Nie oceniam działania pana J. ale w tym dniu kiedy staliśmy na przystanku PKS był jedyną osobą na dworcu PKS, która podeszła do nas, by powiadomić, ze PKS strajkuje i nie jeździ, po naszej odpowiedzi, że korzystamy z usług innego przewoźnika podziękował i odszedł. Gdzie wtedy byli związkowcy tak walczący o pasażerów, gdzie niepracujący kierowcy, przecież nie każdy ma internet, nie każdy czyta prasę, a na przystankach nie było żadnej informacji nawet takiej, że dalekobieżne, czy innych przewoźników kursują. O kogo więc dbają? No o własne 4 litery, pasażerowie im dyndają i powiewają, a konkurencja na to tylko czeka, by wskoczyć na kurs, na trasę. RDS bo tak się zwie Sączu zarządca dworca i placu manewrowego zadbał o barek kawowy, o kioski z prasą/ wynajmując pomieszczenia/ no i wreszcie o to by z jednego placu wyjeżdżały autobusy różnych przewoźników/ tak było w sierpniu ubr./ , natomiast w Gorlicach nie wolno nam było wjechać na plac odjazdów autobusów, a niektórzy wsiadający przez przypadek dowiedzieli się, że ten autobus nie może odjechać z przystanku odjazdów.
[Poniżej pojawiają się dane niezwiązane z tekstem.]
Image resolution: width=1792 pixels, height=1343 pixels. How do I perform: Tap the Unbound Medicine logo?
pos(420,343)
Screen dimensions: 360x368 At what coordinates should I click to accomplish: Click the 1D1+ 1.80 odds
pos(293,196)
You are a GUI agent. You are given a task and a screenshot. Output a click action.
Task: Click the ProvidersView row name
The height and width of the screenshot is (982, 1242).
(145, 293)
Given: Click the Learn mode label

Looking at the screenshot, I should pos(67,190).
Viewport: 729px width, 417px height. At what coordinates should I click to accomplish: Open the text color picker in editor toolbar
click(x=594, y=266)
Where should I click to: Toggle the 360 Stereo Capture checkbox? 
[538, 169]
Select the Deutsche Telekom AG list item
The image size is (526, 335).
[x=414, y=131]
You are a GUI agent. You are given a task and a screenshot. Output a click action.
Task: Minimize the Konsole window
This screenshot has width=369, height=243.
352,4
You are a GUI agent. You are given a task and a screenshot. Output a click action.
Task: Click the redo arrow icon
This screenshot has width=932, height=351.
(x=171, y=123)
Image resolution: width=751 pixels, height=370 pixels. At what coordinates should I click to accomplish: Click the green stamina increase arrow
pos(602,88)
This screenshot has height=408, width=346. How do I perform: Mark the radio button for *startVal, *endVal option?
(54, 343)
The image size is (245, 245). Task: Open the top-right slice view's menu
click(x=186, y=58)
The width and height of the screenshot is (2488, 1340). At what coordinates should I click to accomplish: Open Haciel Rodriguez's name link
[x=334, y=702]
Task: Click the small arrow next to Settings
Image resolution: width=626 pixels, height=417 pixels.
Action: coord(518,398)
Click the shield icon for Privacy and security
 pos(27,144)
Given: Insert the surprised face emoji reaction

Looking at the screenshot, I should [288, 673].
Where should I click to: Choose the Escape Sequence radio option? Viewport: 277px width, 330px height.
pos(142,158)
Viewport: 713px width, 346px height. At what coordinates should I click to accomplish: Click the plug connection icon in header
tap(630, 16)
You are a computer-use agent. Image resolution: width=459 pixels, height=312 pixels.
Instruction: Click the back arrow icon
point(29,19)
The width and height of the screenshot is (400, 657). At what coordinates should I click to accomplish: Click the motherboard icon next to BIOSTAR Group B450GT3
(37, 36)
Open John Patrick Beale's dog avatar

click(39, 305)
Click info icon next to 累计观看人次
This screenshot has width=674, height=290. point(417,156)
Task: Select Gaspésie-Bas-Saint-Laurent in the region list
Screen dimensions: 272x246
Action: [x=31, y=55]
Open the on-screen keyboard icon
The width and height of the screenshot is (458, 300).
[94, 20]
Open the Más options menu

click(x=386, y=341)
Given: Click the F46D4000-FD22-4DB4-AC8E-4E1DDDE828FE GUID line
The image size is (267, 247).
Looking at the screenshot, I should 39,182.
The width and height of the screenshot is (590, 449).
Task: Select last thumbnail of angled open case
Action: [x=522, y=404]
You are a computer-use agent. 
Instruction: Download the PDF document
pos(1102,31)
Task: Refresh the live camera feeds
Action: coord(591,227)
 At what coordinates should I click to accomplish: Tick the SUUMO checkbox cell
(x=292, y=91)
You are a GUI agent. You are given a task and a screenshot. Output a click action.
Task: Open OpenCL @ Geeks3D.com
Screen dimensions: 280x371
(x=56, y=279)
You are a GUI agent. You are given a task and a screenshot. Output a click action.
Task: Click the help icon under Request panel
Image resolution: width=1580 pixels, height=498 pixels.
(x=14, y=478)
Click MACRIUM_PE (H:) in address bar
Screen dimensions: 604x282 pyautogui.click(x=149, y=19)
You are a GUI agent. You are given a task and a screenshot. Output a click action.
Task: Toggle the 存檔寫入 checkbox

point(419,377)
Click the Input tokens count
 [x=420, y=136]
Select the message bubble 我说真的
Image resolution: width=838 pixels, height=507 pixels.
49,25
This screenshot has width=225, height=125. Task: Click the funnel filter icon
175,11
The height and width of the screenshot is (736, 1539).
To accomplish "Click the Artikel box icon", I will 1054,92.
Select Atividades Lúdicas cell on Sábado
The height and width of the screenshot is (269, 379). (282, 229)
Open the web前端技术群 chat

Na własne życzenie PKS strzela sobie w stopę, a potem żale i protesty..... coraz większa konkurencja, coraz więcej ludzi widząc niepewny czas odjazdu organizuje się w grupy i jeździ swoimi autami składając się na paliwo, bo ktoś kto nie gwarantuje dojazdu do pracy, czy powrotu z niej nie może liczyć na coś czego nie gwarantuje przewoźnik "Przezorny zawsze ubezpieczony", a PKS nie i tyle. Dali się ponieść fantazji lat osiemdziesiątych, ale czasy są już inne i strajki też nie te i nie o to.